Воспоминания — страница 34 из 50

К вечеру оказывается — все еще ни одного убитого, ни одного раненого. Ни одна из провокаций гитлеровцев не удалась. Испуганные обыватели, удравшие утром, возвращаются в город.

Ни одного убитого, ни одного раненого в Мюнхене. Длятся душные, предгрозовые «парламентские» дни...

Август 1932


БАВАРСКИЙ АДВОКАТ

В эти дни удалось наконец найти человека, который считался в девятнадцатом году другом Левинэ и присутствовал на суде. Он оказался в Швейцарии. Ему было написано письмо. Ответил не он, ответила его жена. Она писала, что они хорошо живут, у мужа магазин, и ее муж хочет забыть о своем «темном прошлом», не желает иметь дело с каким-то большевистским писателем, приехавшим из России. Так мне передали. Так случилось, что человек, на которого возлагались все надежды, отпал.

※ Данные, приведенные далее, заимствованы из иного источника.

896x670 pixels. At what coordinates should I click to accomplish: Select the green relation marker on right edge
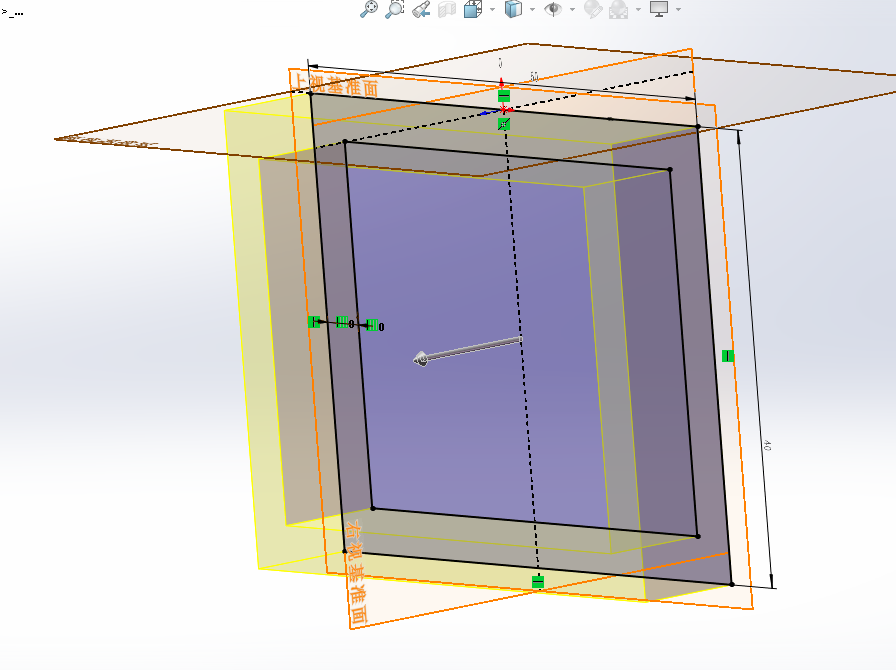click(728, 356)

Я ходил по улицам Мюнхена, единственный советский гражданин в городе, полном фашистов, и соображал, как быть. Вернуться без материалов о суде невозможно. Надо во что бы то ни стало встретиться хоть с одним очевидцем, тем, кто был на суде, видел, слышал, может передать — пусть ошибочно, это можно выправить — атмосферу, обстановку суда, дать зримо то, как это происходило.

Я ходил, ходил, думал, думал и свернул к богатому особняку, где жил граф — адвокат, защитник Левинэ. Конечно, риск, но что делать?

Я вошел в огромную приемную. Посреди нее бил фонтан — впервые я видел фонтан в закрытом помещении. Струи воды невысоко взлетали и падали вниз красиво и почти бесшумно. В бассейне плавали золотые рыбки. У стен на стульях сидели молчаливые, хмурые, небогато одетые люди. Клиенты. Может быть, просители.

Тишина. Только легкий плеск воды. И легкий шелест скользящих по паркету модных туфелек — ко мне на пуантах порхнула девушка в светлой блузке, в коротенькой светлой юбочке, с улыбкой на загорелом, широком, со здоровым баварским румянцем, чуть скуластом лице. Она протянула мне руку так, словно я пригласил ее на тур вальса.

В руке у нее был листок. Фея приемной, секретарша, просила заполнить анкету.

Пожалуйста.

Имя. Фамилия.

Кто такой? Советский писатель.

По делу Евгения Левина.

Нимфа исчезла, а я опустился на свободный стул и начал считать ожидающих приема. Каким я в очереди? Двадцать пять, двадцать шесть...

— Пожалуйста. Прошу.

Я не уследил, каким образом секретарша вновь очутилась передо мной,— она не бегала, а летала. И так быстро!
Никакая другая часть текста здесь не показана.